The war in Ukraine should encourage the world to accelerate the switch to renewable energy, UN Secretary General Antonio Guterres has said.
His message comes as the UN issues its bleakest assessment yet of how climate change is affecting the world.
“Fossil fuels are a dead end,” Guterres said.
The UN chief said the conflict in Ukraine shows continuing to rely on fossil fuels “makes the global economy and energy security vulnerable to geopolitical shocks and crises”.
He added that a “prompt, well-managed transition to renewables” is the only pathway to energy security and the green jobs the world needs.
A quarter of the European Union’s petroleum oil imports come from Russia, along with almost half its gas.
The irony that European nations are effectively paying for the war in Ukraine has not been lost on the continent’s leaders.
The panic that Putin’s actions caused in energy markets has only increased the profits Russia makes by driving up the price we all pay for energy – which is one reason we are already seeing a dramatic pivot to alternative supplies.
What sanctions has the West imposed and why are they hitting so hard?
Most notably, the EU, US, UK and allies have agreed to remove selected Russian banks from the Swift messaging system, which enables the smooth transfer of money across borders.
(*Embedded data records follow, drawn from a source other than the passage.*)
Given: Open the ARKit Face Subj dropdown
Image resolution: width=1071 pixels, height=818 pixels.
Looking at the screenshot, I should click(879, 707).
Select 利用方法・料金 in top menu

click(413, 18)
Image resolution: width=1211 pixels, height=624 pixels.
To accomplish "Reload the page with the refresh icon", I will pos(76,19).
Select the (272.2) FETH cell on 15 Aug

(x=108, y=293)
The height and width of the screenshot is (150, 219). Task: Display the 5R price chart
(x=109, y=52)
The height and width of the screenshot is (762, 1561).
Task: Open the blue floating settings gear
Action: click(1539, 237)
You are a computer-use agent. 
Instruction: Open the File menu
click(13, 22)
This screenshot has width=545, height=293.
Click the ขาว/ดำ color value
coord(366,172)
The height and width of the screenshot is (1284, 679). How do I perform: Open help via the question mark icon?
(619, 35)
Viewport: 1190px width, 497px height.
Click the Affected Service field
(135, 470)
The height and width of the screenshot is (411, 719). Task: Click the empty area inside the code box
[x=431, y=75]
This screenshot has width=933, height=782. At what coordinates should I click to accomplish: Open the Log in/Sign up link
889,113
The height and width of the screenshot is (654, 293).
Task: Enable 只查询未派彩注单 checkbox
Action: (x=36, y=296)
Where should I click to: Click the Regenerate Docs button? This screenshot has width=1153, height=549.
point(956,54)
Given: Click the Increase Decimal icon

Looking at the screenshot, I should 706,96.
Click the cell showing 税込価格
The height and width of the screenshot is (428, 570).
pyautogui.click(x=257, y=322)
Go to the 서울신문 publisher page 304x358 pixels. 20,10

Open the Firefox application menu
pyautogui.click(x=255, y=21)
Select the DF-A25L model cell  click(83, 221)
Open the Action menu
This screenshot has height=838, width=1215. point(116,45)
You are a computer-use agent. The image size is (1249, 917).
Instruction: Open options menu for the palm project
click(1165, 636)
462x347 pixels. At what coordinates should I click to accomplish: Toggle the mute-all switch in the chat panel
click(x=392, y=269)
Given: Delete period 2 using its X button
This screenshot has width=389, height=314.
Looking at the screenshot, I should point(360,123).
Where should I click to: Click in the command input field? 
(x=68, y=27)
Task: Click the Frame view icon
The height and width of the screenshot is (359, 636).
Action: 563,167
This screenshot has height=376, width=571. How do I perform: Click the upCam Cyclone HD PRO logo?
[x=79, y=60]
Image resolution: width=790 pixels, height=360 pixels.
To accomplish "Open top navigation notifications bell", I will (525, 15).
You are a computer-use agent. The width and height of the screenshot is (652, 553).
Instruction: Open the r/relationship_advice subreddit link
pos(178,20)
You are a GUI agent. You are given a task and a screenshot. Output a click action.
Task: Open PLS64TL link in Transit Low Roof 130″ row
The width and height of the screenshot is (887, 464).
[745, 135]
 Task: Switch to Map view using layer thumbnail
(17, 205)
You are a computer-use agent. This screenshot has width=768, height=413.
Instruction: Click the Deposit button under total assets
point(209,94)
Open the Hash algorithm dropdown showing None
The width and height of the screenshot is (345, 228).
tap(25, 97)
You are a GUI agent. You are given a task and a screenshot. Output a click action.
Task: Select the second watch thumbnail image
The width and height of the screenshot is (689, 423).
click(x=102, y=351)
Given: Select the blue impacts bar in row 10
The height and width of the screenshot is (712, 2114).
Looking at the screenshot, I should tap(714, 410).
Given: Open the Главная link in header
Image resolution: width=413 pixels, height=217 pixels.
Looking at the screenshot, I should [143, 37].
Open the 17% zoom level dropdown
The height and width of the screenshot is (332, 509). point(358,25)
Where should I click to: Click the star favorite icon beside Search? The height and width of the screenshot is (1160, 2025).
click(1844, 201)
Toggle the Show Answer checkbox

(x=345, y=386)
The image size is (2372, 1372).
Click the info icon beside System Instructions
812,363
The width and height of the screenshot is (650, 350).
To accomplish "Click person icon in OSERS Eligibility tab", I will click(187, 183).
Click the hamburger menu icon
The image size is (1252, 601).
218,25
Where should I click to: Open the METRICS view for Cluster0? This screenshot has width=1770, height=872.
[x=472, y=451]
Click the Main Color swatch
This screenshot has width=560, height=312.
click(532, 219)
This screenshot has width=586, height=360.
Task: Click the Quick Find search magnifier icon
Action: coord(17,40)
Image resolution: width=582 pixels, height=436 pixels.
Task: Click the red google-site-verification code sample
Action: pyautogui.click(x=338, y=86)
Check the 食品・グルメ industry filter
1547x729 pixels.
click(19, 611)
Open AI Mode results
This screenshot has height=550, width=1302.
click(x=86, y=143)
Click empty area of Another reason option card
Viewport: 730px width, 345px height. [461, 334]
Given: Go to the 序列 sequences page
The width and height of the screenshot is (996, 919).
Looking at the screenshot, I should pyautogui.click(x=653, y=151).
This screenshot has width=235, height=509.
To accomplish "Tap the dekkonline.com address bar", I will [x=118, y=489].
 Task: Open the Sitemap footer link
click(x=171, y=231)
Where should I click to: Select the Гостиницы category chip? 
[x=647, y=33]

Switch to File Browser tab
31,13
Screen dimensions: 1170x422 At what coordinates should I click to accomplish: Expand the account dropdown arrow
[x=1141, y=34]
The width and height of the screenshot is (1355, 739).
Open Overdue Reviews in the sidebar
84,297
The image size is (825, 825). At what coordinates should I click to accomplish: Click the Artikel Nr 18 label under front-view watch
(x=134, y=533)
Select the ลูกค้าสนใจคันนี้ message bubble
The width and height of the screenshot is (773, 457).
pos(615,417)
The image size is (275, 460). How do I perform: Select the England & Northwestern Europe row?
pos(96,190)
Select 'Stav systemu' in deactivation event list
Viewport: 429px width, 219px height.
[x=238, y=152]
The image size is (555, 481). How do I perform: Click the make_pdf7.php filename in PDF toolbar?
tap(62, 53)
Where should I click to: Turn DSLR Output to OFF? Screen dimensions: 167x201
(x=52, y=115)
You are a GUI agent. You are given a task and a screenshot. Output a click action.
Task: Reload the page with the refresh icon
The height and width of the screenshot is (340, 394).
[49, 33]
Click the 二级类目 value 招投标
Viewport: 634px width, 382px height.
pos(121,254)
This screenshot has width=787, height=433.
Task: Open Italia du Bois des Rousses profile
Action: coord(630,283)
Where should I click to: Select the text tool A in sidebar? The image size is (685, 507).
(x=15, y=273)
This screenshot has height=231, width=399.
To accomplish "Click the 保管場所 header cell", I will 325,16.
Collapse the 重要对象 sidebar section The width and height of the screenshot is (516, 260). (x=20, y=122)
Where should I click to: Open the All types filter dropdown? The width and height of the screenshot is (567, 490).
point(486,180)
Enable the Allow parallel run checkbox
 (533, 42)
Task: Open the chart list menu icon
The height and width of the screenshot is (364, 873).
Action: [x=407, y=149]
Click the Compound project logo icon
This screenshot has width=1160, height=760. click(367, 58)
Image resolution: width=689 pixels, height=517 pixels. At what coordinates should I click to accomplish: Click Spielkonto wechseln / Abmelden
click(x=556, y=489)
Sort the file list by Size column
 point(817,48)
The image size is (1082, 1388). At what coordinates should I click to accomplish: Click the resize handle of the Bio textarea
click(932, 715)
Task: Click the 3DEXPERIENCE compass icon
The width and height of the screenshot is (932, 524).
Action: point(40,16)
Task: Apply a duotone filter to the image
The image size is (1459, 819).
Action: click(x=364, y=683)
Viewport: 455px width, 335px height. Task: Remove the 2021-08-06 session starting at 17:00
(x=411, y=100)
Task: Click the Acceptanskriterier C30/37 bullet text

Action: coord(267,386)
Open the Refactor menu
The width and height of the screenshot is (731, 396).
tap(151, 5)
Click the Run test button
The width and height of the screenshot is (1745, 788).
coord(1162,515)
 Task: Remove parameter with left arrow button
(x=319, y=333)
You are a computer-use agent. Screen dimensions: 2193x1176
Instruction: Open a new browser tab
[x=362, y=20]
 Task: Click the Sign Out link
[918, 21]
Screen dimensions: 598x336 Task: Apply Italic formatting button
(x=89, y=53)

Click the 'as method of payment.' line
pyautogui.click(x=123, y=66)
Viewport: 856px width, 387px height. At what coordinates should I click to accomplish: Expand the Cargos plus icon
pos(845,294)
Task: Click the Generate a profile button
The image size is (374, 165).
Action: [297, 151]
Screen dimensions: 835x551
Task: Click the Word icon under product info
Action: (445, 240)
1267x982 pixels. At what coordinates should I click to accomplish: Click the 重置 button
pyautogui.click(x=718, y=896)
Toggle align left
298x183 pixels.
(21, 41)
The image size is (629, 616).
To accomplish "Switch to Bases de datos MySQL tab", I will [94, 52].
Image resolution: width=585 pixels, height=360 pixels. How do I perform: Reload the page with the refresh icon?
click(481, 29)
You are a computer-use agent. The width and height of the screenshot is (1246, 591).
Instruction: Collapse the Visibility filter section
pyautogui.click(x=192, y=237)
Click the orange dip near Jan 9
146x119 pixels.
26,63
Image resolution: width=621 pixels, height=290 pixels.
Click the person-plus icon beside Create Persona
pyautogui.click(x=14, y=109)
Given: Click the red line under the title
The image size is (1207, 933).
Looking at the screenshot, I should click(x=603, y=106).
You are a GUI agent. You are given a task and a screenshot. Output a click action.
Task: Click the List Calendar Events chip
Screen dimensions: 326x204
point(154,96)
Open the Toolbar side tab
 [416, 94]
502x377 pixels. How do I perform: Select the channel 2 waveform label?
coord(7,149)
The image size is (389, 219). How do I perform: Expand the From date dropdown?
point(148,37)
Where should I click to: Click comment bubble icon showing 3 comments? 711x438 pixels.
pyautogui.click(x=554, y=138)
The move is intended to cut Russia off from the international financial system and to “harm their ability to operate globally”.
Western leaders have also agreed to freeze the assets of Russia’s central bank, to limit its ability to access its $630bn (£470bn) international dollar reserves.
Major Russian banks are having their assets frozen and being excluded from the UK financial system. This stops them from accessing pound sterling and clearing payments through the UK.
And Western governments have also imposed sanctions on some individuals, including Russia’s President Vladimir Putin, the Foreign Minister Sergei Lavrov and a number of members of Russia’s oligarchic elite.
The EU, UK, US and Canada have launched a transatlantic task force to identify and freeze the assets of sanctioned individuals and companies, targeting more “officials and elites close to the Russian government, as well as their families”.